June 19, 2005

1st Fathers Day

What? It's not my birthday! But Bren decided to spoil me with some phat loot. Namely a new printer, a replacement Mrs Tea, a thinkgeek DAD in binary t-shirt and a boba fet t-shirt.
We, (Baby-Bren-Me) hung out at noon with my dad, this was the first time in Seamus' 5 months that he actually got to hang out with his grandpa. Up until earlier this month he had been constantly in and out of the CCCU/ICU.
It was great!



Look at the image from the print driver installer - do you notice anything odd? I don't know - maybe it's the fact that the printer driver is ***50 MEGABYTES!?!?***
WTF?
That is WAY TO HUGE FOR A PRINTER DRIVER!? What the hell are they also including with this driver? I mean the driver code itself MUST be under 5megs, what the hell is in the rest of the 45 megs? Clip Art?
What realy pushes me of the edge of trying to comprehend this deception is that the seperate network support is ONLY 2 MEGABYTES.

I mean, it is possible that it's not really that big and it's a huge typo that slipped past QA. but still.
w. t. f. ?

Posted by Jason at 05:11 PM | Comments (2)

June 16, 2005

The USGS needs a tip jar

usgs-2005-jun-16-117-34.gif

That last earthquake was fun, but it doesn't look like the USGS web site can take the load of eveyone with a desk job in so-cal hitting it.

Me durring the quake: "Oh Yea! Ride it BABY! Woooo Hooooo!"
Others in the office: muffled female quick panic screams in the distance. I think that might of been Coach - naa he would never scream like that.

Note to self: fix CSS so that pic stays in box and does not leach over into other fields

Posted by Jason at 02:15 PM | Comments (1)

June 15, 2005

Dell rocks

I've had my dell inspiron 8600 laptop for a year and a half now - and I love it (not as much as Bren or baby Seamus of course) but it is my favorite piece of tech.

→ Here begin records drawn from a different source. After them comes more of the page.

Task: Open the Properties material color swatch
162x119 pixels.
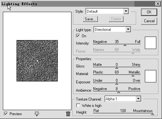Action: (x=151, y=76)
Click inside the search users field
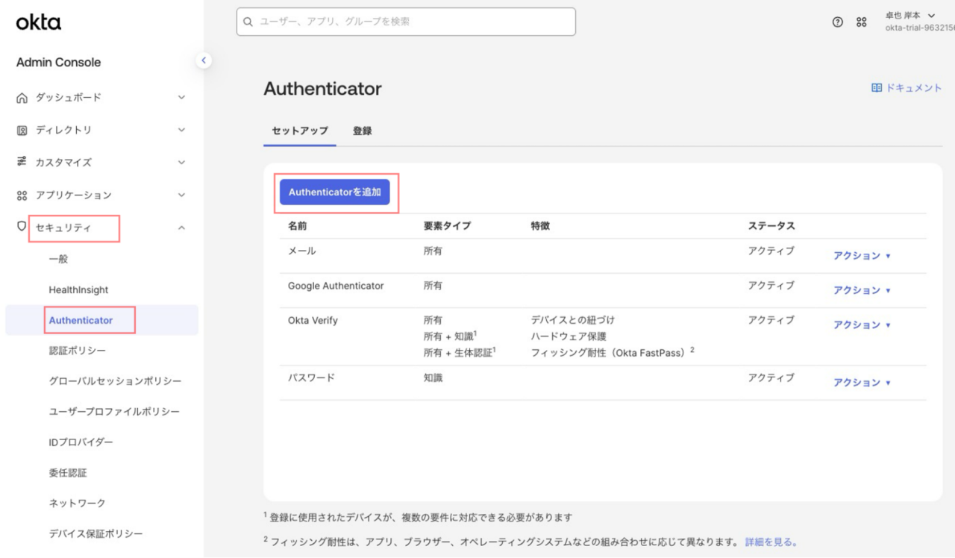955x558 pixels. [406, 22]
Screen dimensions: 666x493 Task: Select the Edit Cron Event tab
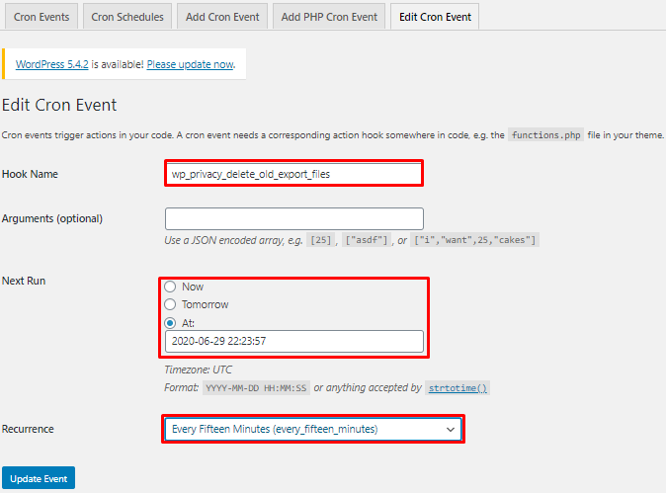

So when I noticed that the bezel was suffering from a minor stress crack, I sent them an email asking how to order a replacement part.

I was surprised when they refused to answer my question, and instead sent a repair guy to come out and fix it under the extended warranty. (Imagine the picture without the crack) Not only did they replace the bezel, but they replaced the entire plastic housing around the LCD. I've got that original clear plastic sticker covering the dell logo on the back side of the LCD. Just like new again!

And to think that I only got the extended because I was freaked about breaking the LCD. That was one warranty I don't regret. Dell is seriously focused on service.

Hmm, I wonder what model of Dell laptop I'll replace this dell laptop with next year?

Posted by Jason at 04:17 PM | Comments (1)

Diving into linux editors

Yesterday two books that I had ordered from the Amazon marketplace arrived:

* Learning the vi Editor, 6th Edition
* GNU Emacs and XEmacs

Why learn two radically different text editors at the same time? Are you crazy?
No, but my work environment is. The dev policy is that we run xemacs, but oftentimes I need to know all the archaic vi commands because every linux tool that needs to dump you into a text editor will generally dump you into vi.

But why not change environment variable xyz so that you can set your editor?
Well, at CodeIt, oftentimes I need to connect to various remote linux boxes that only have vi installed. Waisting >=15 minutes to install xemacs is not an option.

Note to self: there is a downside to buying "like new" used books via Amazon, sometimes the books smell like they were owned by chain smokers. blech!

Posted by Jason at 09:19 AM | Comments (0)

June 14, 2005

F. U. Spellchecker, Goto is ONE word - not two

just had to vent

Posted by Jason at 03:40 PM

June 09, 2005

Worlds largest signature

OK, so I've been kicking around the idea of going back to school and getting a degree. I would love to be able to take the time and get a real BSCS. That's right - I actually WANT to take a compiler design course.
But my bigest problem is that I can't take the time off and do the full time student thing.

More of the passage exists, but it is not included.